For longer documents, split text into overlapping chunks, extract per chunk, then merge and deduplicate events. If you notice models missing details or hallucinating as context grows, our deep dive on [context rot and LLM memory limits](/article/context-rot-why-llms-forget-as-their-memory-grows-3) explains why this happens and how to mitigate it.

In [43]:
from langchain_text_splitters import RecursiveCharacterTextSplitter

splitter = RecursiveCharacterTextSplitter(chunk_size=4000, chunk_overlap=400)
chunks = splitter.split_text(docs[0].page_content)

all_events = []
for ch in chunks:
    all_events.extend(events_chain.invoke({"text": ch}))

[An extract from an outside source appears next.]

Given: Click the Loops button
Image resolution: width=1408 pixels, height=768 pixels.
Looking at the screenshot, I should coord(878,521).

# Deduplicate by (name, date) tuple
unique = {(e["name"], e.get("date")): e for e in all_events}
chr = list(unique.values())
print(f"Merged events: {len(merged_events)}")

Merged events: 150


## Constraints And Performance

**Token Limits**: gpt-4o-mini supports up to 128k tokens input. For documents over 4k characters, chunk the text to avoid context window issues.

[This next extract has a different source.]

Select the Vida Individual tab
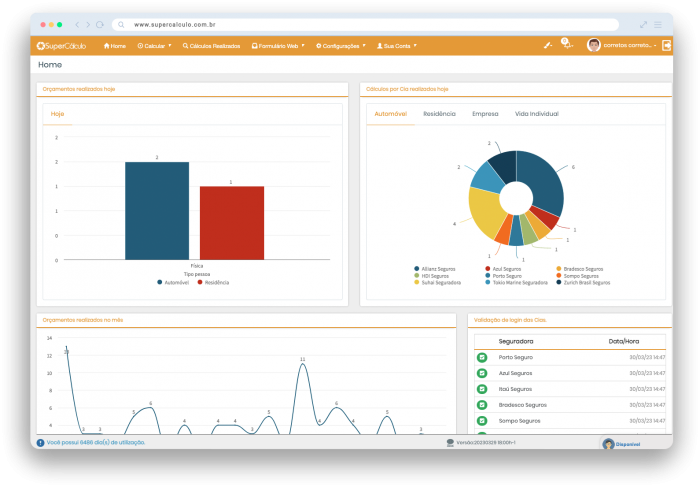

**Cost**: gpt-4o-mini costs approximately $0.15 per 1M input tokens and $0.60 per 1M output tokens. A typical extraction call uses 500–2000 tokens.

**Latency**: Expect 1–3 seconds per extraction call depending on input size and API load.

For high-volume jobs, control prompt size, reduce chunk overlap, and prefer cheaper models like gpt-4o-mini for extraction. If you're evaluating which model best fits your pipeline's speed, cost, and reliability needs, see our practical guide on [how to choose an LLM for your application](/article/how-to-choose-an-ai-model-for-your-app-speed-cost-reliability).

## Conclusion

You've built a deterministic, validated extraction pipeline that converts raw text into structured JSON using OpenAI function calling, Pydantic, and LangChain. The system enforces schema compliance, eliminates hallucination, and produces repeatable results.

**Key Design Choices**:
- **Function calling** forces the model to return only schema-compliant JSON.
- **Pydantic validation** catches invalid payloads at runtime.
- **LangChain orchestration** makes the pipeline composable, testable, and extensible.
- **Temperature zero** ensures deterministic output.

**Next Steps**:
- Add retry logic with exponential backoff for production reliability.
- Extend the schema with new fields like location or confidence scores.
- Deploy the pipeline as a REST API using FastAPI.
- Parallelize extraction across multiple documents with asyncio and rate limiting.
- Add observability with structured logging and input/output hashing to track performance and avoid logging PII.